#### [Written instruction]
Retype the records from the line containing "You are a computer-use agent. Image resolution: width=945" through the end of the records, inclusive.

#### [Input for this task]
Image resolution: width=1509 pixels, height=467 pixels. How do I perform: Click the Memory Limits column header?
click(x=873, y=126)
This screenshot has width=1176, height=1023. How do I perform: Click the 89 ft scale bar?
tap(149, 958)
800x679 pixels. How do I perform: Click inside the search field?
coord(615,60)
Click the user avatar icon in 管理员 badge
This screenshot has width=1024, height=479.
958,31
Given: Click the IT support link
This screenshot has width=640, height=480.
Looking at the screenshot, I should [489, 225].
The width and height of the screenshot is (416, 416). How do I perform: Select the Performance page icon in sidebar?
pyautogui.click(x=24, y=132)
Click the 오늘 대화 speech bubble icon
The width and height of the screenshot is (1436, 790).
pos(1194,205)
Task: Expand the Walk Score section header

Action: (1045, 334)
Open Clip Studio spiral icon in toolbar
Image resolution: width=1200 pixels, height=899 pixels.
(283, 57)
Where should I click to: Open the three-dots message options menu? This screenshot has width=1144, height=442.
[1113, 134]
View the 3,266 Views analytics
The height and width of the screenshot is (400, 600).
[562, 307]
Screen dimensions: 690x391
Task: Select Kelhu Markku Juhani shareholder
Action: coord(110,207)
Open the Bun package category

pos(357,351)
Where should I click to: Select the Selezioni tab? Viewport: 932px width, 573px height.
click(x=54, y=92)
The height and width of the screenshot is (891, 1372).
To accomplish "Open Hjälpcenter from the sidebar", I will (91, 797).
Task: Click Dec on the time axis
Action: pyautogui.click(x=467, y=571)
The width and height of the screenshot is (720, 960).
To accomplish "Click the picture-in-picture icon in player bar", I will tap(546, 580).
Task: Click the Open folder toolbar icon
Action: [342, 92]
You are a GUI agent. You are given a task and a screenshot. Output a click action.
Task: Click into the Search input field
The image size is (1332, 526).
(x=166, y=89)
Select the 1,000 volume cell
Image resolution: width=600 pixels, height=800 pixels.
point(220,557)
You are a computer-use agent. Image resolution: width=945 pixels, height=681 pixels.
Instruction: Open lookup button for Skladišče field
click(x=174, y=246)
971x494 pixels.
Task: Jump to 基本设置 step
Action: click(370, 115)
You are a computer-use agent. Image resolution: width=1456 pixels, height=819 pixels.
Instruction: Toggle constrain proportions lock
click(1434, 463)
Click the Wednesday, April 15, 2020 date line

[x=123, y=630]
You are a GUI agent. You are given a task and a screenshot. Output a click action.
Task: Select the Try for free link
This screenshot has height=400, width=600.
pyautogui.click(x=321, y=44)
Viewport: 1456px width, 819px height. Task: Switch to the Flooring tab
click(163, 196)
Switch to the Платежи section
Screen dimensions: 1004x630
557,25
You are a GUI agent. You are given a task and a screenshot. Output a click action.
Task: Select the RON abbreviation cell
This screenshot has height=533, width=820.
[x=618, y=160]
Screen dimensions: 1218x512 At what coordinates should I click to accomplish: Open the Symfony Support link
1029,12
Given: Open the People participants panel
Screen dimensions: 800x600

#### [The response]
You are a computer-use agent. Image resolution: width=945 pixels, height=681 pixels.
Instruction: Open lookup button for Skladišče field
click(x=174, y=246)
971x494 pixels.
Task: Jump to 基本设置 step
Action: click(370, 115)
You are a computer-use agent. Image resolution: width=1456 pixels, height=819 pixels.
Instruction: Toggle constrain proportions lock
click(1434, 463)
Click the Wednesday, April 15, 2020 date line

[x=123, y=630]
You are a GUI agent. You are given a task and a screenshot. Output a click action.
Task: Select the Try for free link
This screenshot has height=400, width=600.
pyautogui.click(x=321, y=44)
Viewport: 1456px width, 819px height. Task: Switch to the Flooring tab
click(163, 196)
Switch to the Платежи section
Screen dimensions: 1004x630
557,25
You are a GUI agent. You are given a task and a screenshot. Output a click action.
Task: Select the RON abbreviation cell
This screenshot has height=533, width=820.
[x=618, y=160]
Screen dimensions: 1218x512 At what coordinates should I click to accomplish: Open the Symfony Support link
1029,12
Given: Open the People participants panel
Screen dimensions: 800x600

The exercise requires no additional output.